By Kim Hart - 12/03/09 08:36 PM EST
Under the deal, Comcast will acquire NBC Universal, which is valued at $30 billion, to own a 51 percent stake in the combined company.
If allowed to merge, the companies pledged to continue broadcasting free over-the-air television on NBC and Telemundo networks. Comcast said it would add new, independently owned channels to its cable line-up.
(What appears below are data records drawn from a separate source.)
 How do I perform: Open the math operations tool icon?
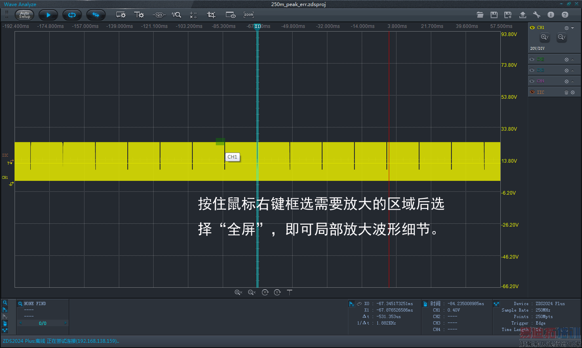coord(193,15)
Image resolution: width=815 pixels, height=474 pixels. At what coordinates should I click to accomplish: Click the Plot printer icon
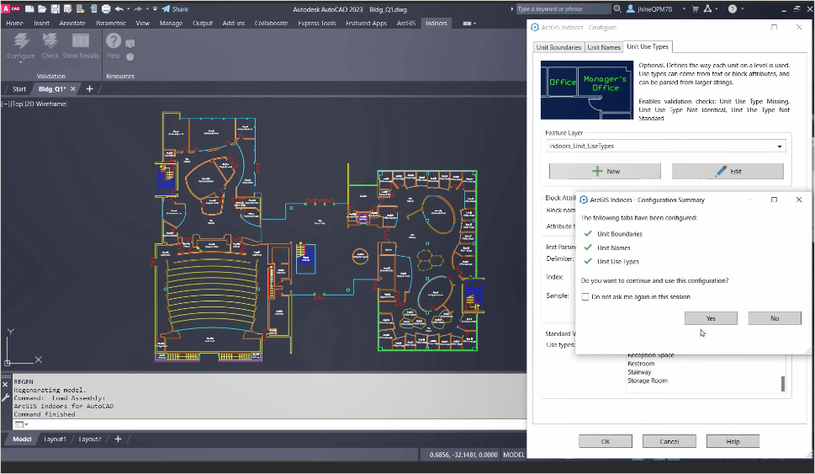coord(106,8)
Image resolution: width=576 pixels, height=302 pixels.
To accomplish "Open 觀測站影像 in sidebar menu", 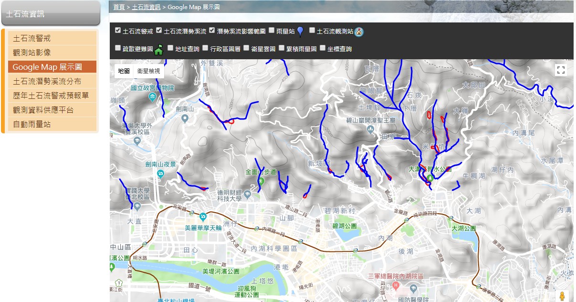I will [x=32, y=53].
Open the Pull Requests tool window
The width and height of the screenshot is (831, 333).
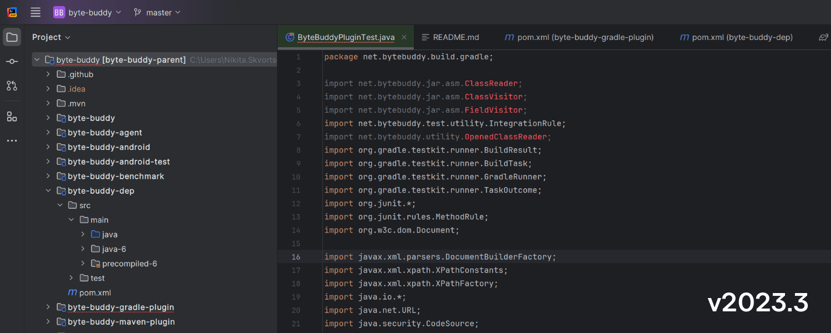pos(12,85)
The company said the content of NBC's news and public affairs programming would not be influenced the parent company's interests.
But consumer advocates call those commitments "laughable."
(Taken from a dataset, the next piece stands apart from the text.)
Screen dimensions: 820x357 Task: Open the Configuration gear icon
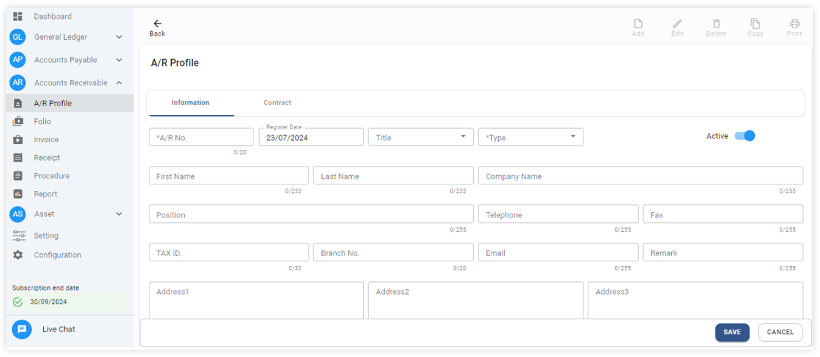[x=18, y=255]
"They're essentially saying, 'We voluntarily agree to abide by the law,'" said Joel Kelsey, policy counsel at Consumers Union. "Those are concessions?"
Jeff Chester, who runs the Center for Digital Democracy, called the commitments "pathetic."
Free Press, Public Knowledge and Media Access Project have been fighting hard against the deal before it was even announced.
The FCC, as well as either the Federal Trade Commission or DoJ, will have to approve the deal and could impose its own concessions (although the FCC's ability to do so is more limited). The review could take a year or longer to complete.
Update (5:55 p.m.): House Judiciary Committee Chairman John Conyers said he will soon hold hearings on the proposed merger.
The merger "between the country's oldest broadcast network and it's largest cable operator would create a global entertainment company combining content creation and distribution at an unprecendented scale," he said. "A merger of this magnitude involves a complex regulatory process and heavy public scrutiny. The Committee will consider the benefits of potential advances in content delivery and the impact on consumers."